On the balance sheet, the most likely treatment is that DCBL’s bank has issued the guarantee backed by a margin deposit or fixed deposit placed as collateral. That sum would sit under restricted bank balances or pledged deposits; technically still an asset, but not freely deployable until the appeal is decided. The land parcels themselves were carried at book value throughout the attachment period; they now revert to fully unencumbered fixed assets without any restatement of their carrying value. If anything, their restoration removes the risk of an impairment or provision that could have been required had the attachment been upheld in full.
On the profit and loss account, the bank guarantee itself does not create a charge unless it is invoked. DCBL will, however, pay a guarantee commission to the issuing bank; typically 1 to 2 percent per annum on the face value, which works out to roughly Rs. 1 to 2 crore annually on Rs. 92.52 crore. That cost will flow through finance or administrative expenses and is negligible against FY25 consolidated net profit of Rs. 699 crore.
The material P&L risk remains conditional: if DCBL’s further appeal fails and the ED encashes the guarantee, Rs. 92.52 crore would crystallise as a loss most likely disclosed as an exceptional item, reducing reported PAT for that period.

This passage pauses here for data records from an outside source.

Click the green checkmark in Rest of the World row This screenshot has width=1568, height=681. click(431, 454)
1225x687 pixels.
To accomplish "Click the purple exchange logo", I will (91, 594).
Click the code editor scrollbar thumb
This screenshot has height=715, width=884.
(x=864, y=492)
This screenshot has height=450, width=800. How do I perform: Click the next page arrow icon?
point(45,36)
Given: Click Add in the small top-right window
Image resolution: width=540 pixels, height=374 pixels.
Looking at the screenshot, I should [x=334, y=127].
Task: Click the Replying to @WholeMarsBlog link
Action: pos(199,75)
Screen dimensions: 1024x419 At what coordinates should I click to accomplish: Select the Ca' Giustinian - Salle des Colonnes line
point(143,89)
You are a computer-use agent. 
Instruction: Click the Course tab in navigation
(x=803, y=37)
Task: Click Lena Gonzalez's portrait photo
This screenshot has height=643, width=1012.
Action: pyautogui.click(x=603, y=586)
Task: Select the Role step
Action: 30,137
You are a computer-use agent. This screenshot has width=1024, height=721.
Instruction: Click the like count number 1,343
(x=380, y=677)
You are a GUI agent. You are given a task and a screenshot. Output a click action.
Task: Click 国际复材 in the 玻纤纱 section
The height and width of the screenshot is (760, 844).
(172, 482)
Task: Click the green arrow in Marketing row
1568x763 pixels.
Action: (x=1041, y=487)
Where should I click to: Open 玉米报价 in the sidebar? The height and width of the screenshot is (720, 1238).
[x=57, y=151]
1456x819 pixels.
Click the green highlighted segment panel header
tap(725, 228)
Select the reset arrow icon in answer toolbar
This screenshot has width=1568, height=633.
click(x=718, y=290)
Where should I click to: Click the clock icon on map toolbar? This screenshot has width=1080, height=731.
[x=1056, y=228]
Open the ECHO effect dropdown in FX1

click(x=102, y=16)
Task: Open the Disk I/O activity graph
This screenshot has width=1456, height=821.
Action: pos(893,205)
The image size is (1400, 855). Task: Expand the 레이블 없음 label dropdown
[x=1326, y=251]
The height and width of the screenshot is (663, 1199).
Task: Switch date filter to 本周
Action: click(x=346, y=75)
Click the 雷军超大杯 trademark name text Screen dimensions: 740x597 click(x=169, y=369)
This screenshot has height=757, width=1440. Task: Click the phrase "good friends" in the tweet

On the cash flow statement, the placement of a fixed deposit or margin money as collateral for the guarantee would appear as a cash outflow under investing activities in the quarter the guarantee was issued. The FY25 base showed operating cash flow of Rs. 2,117 crore, which comfortably absorbs a contingent commitment of this size. Should the appeal succeed, the collateral is released and the cash flows back as an inflow under investing activities.
A loss outcome, by contrast, would show up as an operating or exceptional cash outflow. Given that the PoC has already been reduced at every appellate stage, the probability-weighted cash impact is modest.
Business Overview
Dalmia Bharat Limited is India’s fourth-largest cement manufacturer by installed capacity. The company traces its origins to 1939 and operates principally through Dalmia Cement (Bharat) Limited, with plants concentrated in eastern, southern, and north-eastern India. For the quarter ended December 2025, it reported consolidated sales of Rs. 3,506 crore and net profit of Rs. 128 crore, at an operating margin of 17 percent. For the full year FY25, revenue stood at Rs. 13,980 crore and net profit at Rs. 699 crore.